Task brief: The reply should be an exact transcription of every record.

Material supplied below:

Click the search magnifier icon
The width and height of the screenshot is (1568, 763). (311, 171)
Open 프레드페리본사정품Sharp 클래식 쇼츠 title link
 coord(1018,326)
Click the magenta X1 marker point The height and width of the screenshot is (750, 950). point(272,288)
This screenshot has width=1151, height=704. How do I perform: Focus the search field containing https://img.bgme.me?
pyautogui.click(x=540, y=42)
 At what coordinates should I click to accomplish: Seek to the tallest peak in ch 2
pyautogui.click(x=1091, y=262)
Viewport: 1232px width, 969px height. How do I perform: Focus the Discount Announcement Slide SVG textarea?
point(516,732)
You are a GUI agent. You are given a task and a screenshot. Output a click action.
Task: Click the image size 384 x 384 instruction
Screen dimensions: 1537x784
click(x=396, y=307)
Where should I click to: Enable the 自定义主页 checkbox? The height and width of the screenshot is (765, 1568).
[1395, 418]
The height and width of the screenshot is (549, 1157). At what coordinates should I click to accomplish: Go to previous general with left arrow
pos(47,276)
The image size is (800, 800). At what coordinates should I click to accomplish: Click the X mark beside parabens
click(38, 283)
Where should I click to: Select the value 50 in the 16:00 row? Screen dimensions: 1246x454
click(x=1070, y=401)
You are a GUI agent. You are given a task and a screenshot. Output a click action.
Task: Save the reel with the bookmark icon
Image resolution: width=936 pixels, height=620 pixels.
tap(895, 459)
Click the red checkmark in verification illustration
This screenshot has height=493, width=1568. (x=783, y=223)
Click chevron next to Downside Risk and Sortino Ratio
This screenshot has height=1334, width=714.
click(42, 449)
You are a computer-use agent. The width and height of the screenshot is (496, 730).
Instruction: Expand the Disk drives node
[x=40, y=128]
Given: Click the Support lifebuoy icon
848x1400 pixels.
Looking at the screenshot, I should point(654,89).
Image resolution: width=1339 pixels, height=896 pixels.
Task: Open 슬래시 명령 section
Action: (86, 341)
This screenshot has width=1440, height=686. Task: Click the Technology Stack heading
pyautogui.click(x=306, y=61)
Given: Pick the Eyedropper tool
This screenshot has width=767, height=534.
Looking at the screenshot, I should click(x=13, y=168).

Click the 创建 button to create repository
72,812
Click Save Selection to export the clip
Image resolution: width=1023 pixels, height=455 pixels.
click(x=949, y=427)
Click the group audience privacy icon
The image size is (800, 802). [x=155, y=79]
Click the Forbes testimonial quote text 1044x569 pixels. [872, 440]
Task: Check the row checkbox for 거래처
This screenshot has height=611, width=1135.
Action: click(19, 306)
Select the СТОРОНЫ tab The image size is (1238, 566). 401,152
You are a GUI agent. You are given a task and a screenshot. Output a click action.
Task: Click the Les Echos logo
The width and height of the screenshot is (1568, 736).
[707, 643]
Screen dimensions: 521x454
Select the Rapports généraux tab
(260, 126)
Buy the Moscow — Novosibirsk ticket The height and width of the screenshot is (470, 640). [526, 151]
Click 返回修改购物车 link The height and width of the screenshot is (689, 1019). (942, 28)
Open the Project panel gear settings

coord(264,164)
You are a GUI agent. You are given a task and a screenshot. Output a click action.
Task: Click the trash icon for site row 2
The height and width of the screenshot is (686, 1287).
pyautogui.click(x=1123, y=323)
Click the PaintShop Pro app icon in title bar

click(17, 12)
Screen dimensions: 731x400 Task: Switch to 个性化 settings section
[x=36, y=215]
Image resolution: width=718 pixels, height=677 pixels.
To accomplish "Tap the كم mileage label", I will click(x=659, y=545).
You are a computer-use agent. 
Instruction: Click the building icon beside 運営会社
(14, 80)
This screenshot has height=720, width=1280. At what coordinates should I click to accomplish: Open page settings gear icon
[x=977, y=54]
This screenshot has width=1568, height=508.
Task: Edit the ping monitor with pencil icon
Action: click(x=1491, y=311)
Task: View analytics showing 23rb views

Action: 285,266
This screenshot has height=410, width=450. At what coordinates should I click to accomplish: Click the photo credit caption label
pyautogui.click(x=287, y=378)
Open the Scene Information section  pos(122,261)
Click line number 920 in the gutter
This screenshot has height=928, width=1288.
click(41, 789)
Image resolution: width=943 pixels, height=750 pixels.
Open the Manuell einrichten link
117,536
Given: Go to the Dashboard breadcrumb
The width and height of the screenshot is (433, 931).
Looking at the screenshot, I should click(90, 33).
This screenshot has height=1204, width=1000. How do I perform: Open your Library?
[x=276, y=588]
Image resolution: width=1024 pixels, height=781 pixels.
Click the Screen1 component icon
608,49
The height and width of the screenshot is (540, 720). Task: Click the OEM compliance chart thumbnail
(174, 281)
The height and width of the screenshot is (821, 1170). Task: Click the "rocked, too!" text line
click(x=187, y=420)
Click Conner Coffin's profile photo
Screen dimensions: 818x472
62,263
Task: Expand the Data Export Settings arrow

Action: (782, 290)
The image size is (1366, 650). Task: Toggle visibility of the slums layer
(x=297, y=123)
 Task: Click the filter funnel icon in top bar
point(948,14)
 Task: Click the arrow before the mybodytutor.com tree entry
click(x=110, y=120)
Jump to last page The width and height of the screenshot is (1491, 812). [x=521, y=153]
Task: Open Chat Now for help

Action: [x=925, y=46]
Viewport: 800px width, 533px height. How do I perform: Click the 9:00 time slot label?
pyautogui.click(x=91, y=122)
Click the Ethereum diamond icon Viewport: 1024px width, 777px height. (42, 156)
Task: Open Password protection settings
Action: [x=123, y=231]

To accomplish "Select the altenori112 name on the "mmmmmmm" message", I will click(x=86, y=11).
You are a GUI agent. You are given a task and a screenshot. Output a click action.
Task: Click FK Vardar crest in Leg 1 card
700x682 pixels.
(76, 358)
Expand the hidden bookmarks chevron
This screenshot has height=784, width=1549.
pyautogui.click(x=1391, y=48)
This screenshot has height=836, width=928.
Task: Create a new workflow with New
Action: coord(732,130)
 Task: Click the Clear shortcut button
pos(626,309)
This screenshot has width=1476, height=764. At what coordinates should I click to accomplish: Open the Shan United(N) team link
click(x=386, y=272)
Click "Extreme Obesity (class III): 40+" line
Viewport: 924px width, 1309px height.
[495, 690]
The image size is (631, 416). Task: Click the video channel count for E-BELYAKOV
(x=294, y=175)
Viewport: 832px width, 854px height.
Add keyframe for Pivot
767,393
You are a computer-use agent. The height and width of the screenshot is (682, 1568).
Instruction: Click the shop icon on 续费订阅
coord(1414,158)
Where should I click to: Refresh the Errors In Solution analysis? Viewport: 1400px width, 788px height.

End of Material supplied.

Output below:
Click the search magnifier icon
The width and height of the screenshot is (1568, 763). (311, 171)
Open 프레드페리본사정품Sharp 클래식 쇼츠 title link
 coord(1018,326)
Click the magenta X1 marker point The height and width of the screenshot is (750, 950). point(272,288)
This screenshot has width=1151, height=704. How do I perform: Focus the search field containing https://img.bgme.me?
pyautogui.click(x=540, y=42)
 At what coordinates should I click to accomplish: Seek to the tallest peak in ch 2
pyautogui.click(x=1091, y=262)
Viewport: 1232px width, 969px height. How do I perform: Focus the Discount Announcement Slide SVG textarea?
point(516,732)
You are a GUI agent. You are given a task and a screenshot. Output a click action.
Task: Click the image size 384 x 384 instruction
Screen dimensions: 1537x784
click(x=396, y=307)
Where should I click to: Enable the 自定义主页 checkbox? The height and width of the screenshot is (765, 1568).
[1395, 418]
The height and width of the screenshot is (549, 1157). At what coordinates should I click to accomplish: Go to previous general with left arrow
pos(47,276)
The image size is (800, 800). At what coordinates should I click to accomplish: Click the X mark beside parabens
click(38, 283)
Where should I click to: Select the value 50 in the 16:00 row? Screen dimensions: 1246x454
click(x=1070, y=401)
You are a GUI agent. You are given a task and a screenshot. Output a click action.
Task: Save the reel with the bookmark icon
Image resolution: width=936 pixels, height=620 pixels.
tap(895, 459)
Click the red checkmark in verification illustration
This screenshot has height=493, width=1568. (x=783, y=223)
Click chevron next to Downside Risk and Sortino Ratio
This screenshot has height=1334, width=714.
click(42, 449)
You are a computer-use agent. The width and height of the screenshot is (496, 730).
Instruction: Expand the Disk drives node
[x=40, y=128]
Given: Click the Support lifebuoy icon
848x1400 pixels.
Looking at the screenshot, I should point(654,89).
Image resolution: width=1339 pixels, height=896 pixels.
Task: Open 슬래시 명령 section
Action: (86, 341)
This screenshot has width=1440, height=686. Task: Click the Technology Stack heading
pyautogui.click(x=306, y=61)
Given: Pick the Eyedropper tool
This screenshot has width=767, height=534.
Looking at the screenshot, I should click(x=13, y=168).

Click the 创建 button to create repository
72,812
Click Save Selection to export the clip
Image resolution: width=1023 pixels, height=455 pixels.
click(x=949, y=427)
Click the group audience privacy icon
The image size is (800, 802). [x=155, y=79]
Click the Forbes testimonial quote text 1044x569 pixels. [872, 440]
Task: Check the row checkbox for 거래처
This screenshot has height=611, width=1135.
Action: click(19, 306)
Select the СТОРОНЫ tab The image size is (1238, 566). 401,152
You are a GUI agent. You are given a task and a screenshot. Output a click action.
Task: Click the Les Echos logo
The width and height of the screenshot is (1568, 736).
[707, 643]
Screen dimensions: 521x454
Select the Rapports généraux tab
(260, 126)
Buy the Moscow — Novosibirsk ticket The height and width of the screenshot is (470, 640). [526, 151]
Click 返回修改购物车 link The height and width of the screenshot is (689, 1019). (942, 28)
Open the Project panel gear settings

coord(264,164)
You are a GUI agent. You are given a task and a screenshot. Output a click action.
Task: Click the trash icon for site row 2
The height and width of the screenshot is (686, 1287).
pyautogui.click(x=1123, y=323)
Click the PaintShop Pro app icon in title bar

click(17, 12)
Screen dimensions: 731x400 Task: Switch to 个性化 settings section
[x=36, y=215]
Image resolution: width=718 pixels, height=677 pixels.
To accomplish "Tap the كم mileage label", I will click(x=659, y=545).
You are a computer-use agent. 
Instruction: Click the building icon beside 運営会社
(14, 80)
This screenshot has height=720, width=1280. At what coordinates should I click to accomplish: Open page settings gear icon
[x=977, y=54]
This screenshot has width=1568, height=508.
Task: Edit the ping monitor with pencil icon
Action: click(x=1491, y=311)
Task: View analytics showing 23rb views

Action: 285,266
This screenshot has height=410, width=450. At what coordinates should I click to accomplish: Click the photo credit caption label
pyautogui.click(x=287, y=378)
Open the Scene Information section  pos(122,261)
Click line number 920 in the gutter
This screenshot has height=928, width=1288.
click(41, 789)
Image resolution: width=943 pixels, height=750 pixels.
Open the Manuell einrichten link
117,536
Given: Go to the Dashboard breadcrumb
The width and height of the screenshot is (433, 931).
Looking at the screenshot, I should click(90, 33).
This screenshot has height=1204, width=1000. How do I perform: Open your Library?
[x=276, y=588]
Image resolution: width=1024 pixels, height=781 pixels.
Click the Screen1 component icon
608,49
The height and width of the screenshot is (540, 720). Task: Click the OEM compliance chart thumbnail
(174, 281)
The height and width of the screenshot is (821, 1170). Task: Click the "rocked, too!" text line
click(x=187, y=420)
Click Conner Coffin's profile photo
Screen dimensions: 818x472
62,263
Task: Expand the Data Export Settings arrow

Action: (782, 290)
The image size is (1366, 650). Task: Toggle visibility of the slums layer
(x=297, y=123)
 Task: Click the filter funnel icon in top bar
point(948,14)
 Task: Click the arrow before the mybodytutor.com tree entry
click(x=110, y=120)
Jump to last page The width and height of the screenshot is (1491, 812). [x=521, y=153]
Task: Open Chat Now for help

Action: [x=925, y=46]
Viewport: 800px width, 533px height. How do I perform: Click the 9:00 time slot label?
pyautogui.click(x=91, y=122)
Click the Ethereum diamond icon Viewport: 1024px width, 777px height. (42, 156)
Task: Open Password protection settings
Action: [x=123, y=231]

To accomplish "Select the altenori112 name on the "mmmmmmm" message", I will click(x=86, y=11).
You are a GUI agent. You are given a task and a screenshot. Output a click action.
Task: Click FK Vardar crest in Leg 1 card
700x682 pixels.
(76, 358)
Expand the hidden bookmarks chevron
This screenshot has height=784, width=1549.
pyautogui.click(x=1391, y=48)
This screenshot has height=836, width=928.
Task: Create a new workflow with New
Action: coord(732,130)
 Task: Click the Clear shortcut button
pos(626,309)
This screenshot has width=1476, height=764. At what coordinates should I click to accomplish: Open the Shan United(N) team link
click(x=386, y=272)
Click "Extreme Obesity (class III): 40+" line
Viewport: 924px width, 1309px height.
[495, 690]
The image size is (631, 416). Task: Click the video channel count for E-BELYAKOV
(x=294, y=175)
Viewport: 832px width, 854px height.
Add keyframe for Pivot
767,393
You are a computer-use agent. The height and width of the screenshot is (682, 1568).
Instruction: Click the shop icon on 续费订阅
coord(1414,158)
Where should I click to: Refresh the Errors In Solution analysis? Viewport: 1400px width, 788px height.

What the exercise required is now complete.